[Fragment strony]
****

# [solved] dev-cpp/tbb error

## rosomak

Hej,

Mój problem: instaluję pakiet dev-cpp/tbb (jest po drodze do instalacji digikam).

Otrzymuję błąd:

make -j3 compiler=gcc tbb tbbmalloc

build/common.inc:55: *** "" is not supported. Add build/.inc file with os-specific settings . Stop.

common.inc posiada oczywiście do wyboru: Windows_NT (windows) / Linux (linux) / Darwin (macos)

Znalazłem analogiczny problem w Macu -> wersja Lion nie była rozpoznawana.

U mnie w make.conf jest 

CHOST="i686-pc-linux-gnu"

ACCEPT_KEYWORDS="x86"

CFLAGS="-O2 -march=core2 -pipe -fomit-frame-pointer"

System jest rozpoznawany jako: (Linux i686 3.5.7-gentoo)

Będę wdzięczny za wszelkie pomysły, ja chwilowo nie mam żadnych.

----------

## rosomak

Rozwiązanie problemu było, moim zdaniem, dość dziwne.

****

[Wycinek danych]

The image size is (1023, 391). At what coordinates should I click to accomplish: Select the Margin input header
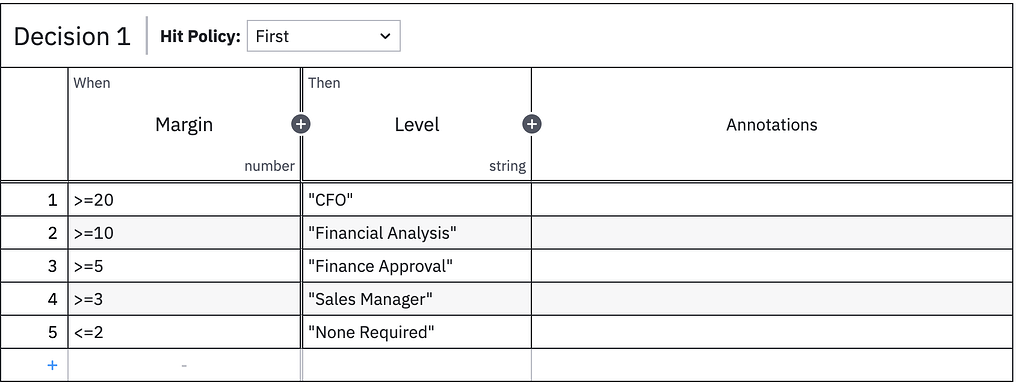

****

[Wykonaj polecenia]
A) Podaj ponownie dokładny fragment wątku o błędzie dev-cpp/tbb. Zacznij od słów zawierających "Mój problem: instaluję", a skończ po słowach "nie była rozpoznawana.".
B) Podaj, co następuje dalej w wątku o błędzie dev-cpp/tbb, zaczynając tuż po jego ostatnim zdaniu.

[Odpowiedzi do ćwiczenia]
A)
Mój problem: instaluję pakiet dev-cpp/tbb (jest po drodze do instalacji digikam).

Otrzymuję błąd:

make -j3 compiler=gcc tbb tbbmalloc

build/common.inc:55: *** "" is not supported. Add build/.inc file with os-specific settings . Stop.

common.inc posiada oczywiście do wyboru: Windows_NT (windows) / Linux (linux) / Darwin (macos)

Znalazłem analogiczny problem w Macu -> wersja Lion nie była rozpoznawana.

B)
w moim make.conf dla porzadku miałem flagi USE zgrupowane w kilku liniach:

NOTUSE="jakieś flagi" 

AE="jakieś flagi" 

FN="jakieś flagi" 

OS="jakieś flagi" 

TZ="jakieś flagi" 

USE="${NOTUSE} ${AE} ${FN} ${OS} ${TZ}"

Przy takim układzie tbb się nie kompiluje. Kiedy umieściłem wszystkie flagi w jednej linii:

USE="jakieś flagi"

kompilacja ruszyła i została zakończona powodzeniem. Co więcej, na razie jest to jedyny pakiet, który okazał się wrażliwy na taki zapis USE.

Dziwne, prawda ?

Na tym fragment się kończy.